__About this exercise__
When a line in the records includes the string "field", it goes into the tally; report that tally alone.

__Material provided__
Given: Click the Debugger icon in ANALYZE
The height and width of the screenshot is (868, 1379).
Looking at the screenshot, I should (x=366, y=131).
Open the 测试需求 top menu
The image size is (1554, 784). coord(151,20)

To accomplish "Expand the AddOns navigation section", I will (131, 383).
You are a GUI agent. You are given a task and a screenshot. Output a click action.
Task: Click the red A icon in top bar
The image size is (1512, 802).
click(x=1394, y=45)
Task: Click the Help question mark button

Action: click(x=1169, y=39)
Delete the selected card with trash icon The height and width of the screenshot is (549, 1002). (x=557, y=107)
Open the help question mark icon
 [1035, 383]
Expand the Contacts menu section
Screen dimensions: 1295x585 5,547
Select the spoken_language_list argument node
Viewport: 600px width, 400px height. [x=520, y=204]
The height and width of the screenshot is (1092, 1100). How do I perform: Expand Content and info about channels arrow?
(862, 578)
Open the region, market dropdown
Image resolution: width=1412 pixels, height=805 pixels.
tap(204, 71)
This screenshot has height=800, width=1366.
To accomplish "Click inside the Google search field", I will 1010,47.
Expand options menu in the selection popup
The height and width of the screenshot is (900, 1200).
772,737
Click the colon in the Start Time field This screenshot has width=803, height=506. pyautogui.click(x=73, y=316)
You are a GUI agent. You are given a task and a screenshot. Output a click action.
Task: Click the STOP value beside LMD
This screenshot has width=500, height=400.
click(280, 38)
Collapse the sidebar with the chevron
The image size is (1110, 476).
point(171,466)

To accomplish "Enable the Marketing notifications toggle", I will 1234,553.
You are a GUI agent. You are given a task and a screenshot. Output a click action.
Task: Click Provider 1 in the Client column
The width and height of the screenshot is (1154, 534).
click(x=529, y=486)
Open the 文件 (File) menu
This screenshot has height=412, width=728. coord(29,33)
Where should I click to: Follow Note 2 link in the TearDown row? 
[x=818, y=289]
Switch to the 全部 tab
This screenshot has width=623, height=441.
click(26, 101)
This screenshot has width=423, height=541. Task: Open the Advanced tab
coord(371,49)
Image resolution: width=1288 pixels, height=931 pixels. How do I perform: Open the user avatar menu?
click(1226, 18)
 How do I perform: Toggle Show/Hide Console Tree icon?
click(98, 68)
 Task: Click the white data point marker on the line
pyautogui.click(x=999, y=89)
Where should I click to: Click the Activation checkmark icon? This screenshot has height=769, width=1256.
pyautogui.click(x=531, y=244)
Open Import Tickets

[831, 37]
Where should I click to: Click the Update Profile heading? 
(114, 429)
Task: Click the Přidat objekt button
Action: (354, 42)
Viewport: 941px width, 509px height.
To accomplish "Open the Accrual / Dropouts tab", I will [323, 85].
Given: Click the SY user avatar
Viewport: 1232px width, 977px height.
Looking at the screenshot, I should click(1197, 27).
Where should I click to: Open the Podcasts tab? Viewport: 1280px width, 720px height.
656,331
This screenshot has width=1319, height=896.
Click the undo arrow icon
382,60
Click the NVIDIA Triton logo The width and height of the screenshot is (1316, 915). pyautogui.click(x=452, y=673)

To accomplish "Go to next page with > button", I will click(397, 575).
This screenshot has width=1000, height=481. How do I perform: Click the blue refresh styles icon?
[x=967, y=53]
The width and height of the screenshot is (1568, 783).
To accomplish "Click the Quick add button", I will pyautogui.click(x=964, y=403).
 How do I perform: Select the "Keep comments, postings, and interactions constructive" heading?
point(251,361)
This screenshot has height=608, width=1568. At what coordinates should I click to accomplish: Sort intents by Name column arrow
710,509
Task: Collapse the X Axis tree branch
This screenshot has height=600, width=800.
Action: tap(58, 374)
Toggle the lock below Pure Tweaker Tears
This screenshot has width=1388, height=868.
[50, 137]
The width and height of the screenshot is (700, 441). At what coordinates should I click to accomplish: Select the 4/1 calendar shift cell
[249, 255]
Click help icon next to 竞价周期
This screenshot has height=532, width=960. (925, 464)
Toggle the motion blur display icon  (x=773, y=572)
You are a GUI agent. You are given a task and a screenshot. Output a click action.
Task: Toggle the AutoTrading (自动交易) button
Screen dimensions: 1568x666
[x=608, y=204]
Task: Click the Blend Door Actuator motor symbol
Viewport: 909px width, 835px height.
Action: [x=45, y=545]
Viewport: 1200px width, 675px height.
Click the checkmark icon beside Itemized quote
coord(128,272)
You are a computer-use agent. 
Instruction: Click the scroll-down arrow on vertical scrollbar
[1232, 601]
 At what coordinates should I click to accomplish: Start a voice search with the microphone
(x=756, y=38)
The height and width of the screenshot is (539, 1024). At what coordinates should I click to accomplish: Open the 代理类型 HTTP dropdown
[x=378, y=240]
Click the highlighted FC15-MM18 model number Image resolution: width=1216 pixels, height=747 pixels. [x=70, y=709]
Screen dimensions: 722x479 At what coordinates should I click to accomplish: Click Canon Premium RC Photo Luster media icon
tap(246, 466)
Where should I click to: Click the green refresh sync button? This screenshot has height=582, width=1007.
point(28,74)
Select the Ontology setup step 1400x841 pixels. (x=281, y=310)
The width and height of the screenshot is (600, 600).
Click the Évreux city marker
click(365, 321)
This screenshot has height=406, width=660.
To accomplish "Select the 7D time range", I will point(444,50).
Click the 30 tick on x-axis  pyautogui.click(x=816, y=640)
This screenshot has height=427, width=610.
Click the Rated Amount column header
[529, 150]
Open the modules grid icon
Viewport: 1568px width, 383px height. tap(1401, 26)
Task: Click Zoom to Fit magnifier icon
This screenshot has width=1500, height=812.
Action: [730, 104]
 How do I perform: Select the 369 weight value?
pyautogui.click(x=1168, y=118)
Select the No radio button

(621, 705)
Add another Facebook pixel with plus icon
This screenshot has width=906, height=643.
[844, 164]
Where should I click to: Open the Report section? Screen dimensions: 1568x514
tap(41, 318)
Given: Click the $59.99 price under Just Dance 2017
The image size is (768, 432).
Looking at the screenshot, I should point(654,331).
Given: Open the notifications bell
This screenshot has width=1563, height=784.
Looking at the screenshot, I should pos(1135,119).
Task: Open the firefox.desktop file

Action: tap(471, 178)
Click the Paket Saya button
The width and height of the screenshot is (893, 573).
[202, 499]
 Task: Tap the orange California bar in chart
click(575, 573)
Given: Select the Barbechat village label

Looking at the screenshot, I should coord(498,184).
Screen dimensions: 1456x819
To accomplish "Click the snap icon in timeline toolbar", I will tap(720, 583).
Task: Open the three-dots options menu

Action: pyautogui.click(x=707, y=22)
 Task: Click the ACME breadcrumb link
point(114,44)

__Reply__
2